Environment minister Elliot Morley welcomed today's figures showing 98 per cent of industry sites now qualify for this discount, saying firms would reap the rewards of cost-effective, low-carbon measures.
"The contribution needed from industry to help us meet total emissions cut targets and energy efficiency goals is considerable," Mr Morley said.
"But already companies are reaping the rewards of cost-effective, low-carbon measures and they have proved they are prepared to play a big part in combating climate change."
The government has already said it will miss its own self-imposed target of cutting CO2 emissions by 20 per cent on 1990 levels by 2010, but it says it will meet the 12.5 per cent targets set under the Kyoto protocol.

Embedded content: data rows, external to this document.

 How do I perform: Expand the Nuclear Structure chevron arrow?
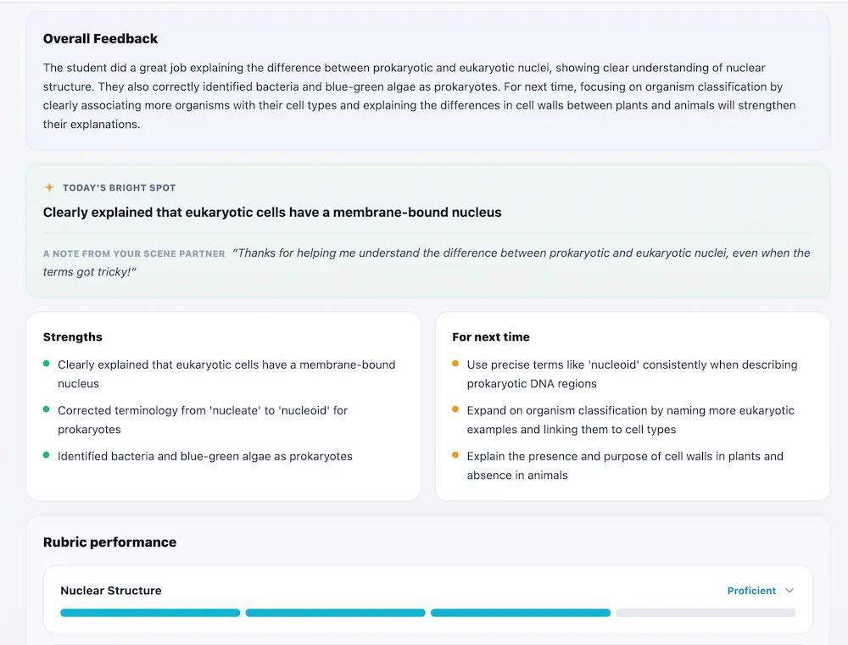coord(789,591)
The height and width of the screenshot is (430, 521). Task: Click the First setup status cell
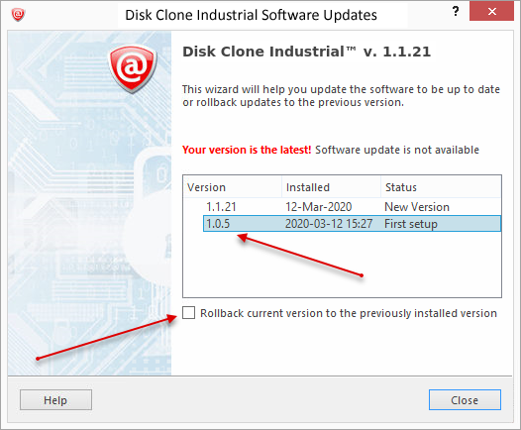[x=411, y=224]
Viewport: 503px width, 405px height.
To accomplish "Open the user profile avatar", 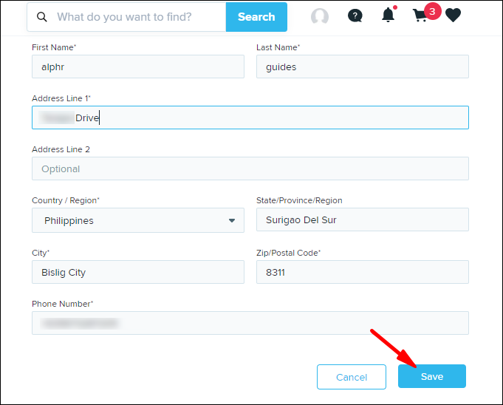I will (320, 16).
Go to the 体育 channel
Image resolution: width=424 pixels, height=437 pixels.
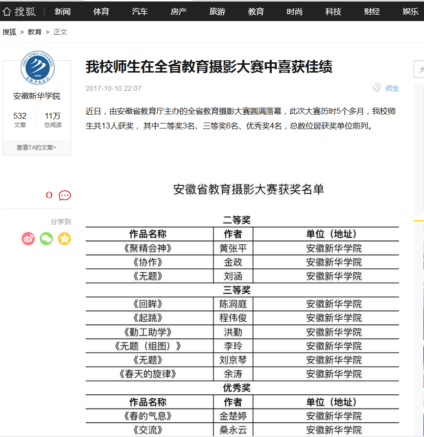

Today the environmental audit committee (EAC), set up to monitor government and its agencies on environmental protection and sustainability, is set to announce an inquiry into renewable energies, in particular a possible future nuclear programme.
"Climate change is quite rightly at the top of the international agenda for many governments now, not least our own, and we want to push forward the debate about how to strengthen both policy and action to combat its potentially catastrophic impacts," said chairman Peter Ainsworth.
"This, together with the need to recognise that all human activity must respect environmental limits, will form the backdrop to much of EAC's future programme of inquiries."
The committee also intends to look into the issue of environmentally friendly housing in the autumn and will be setting up a sub-committee on sustainable timber.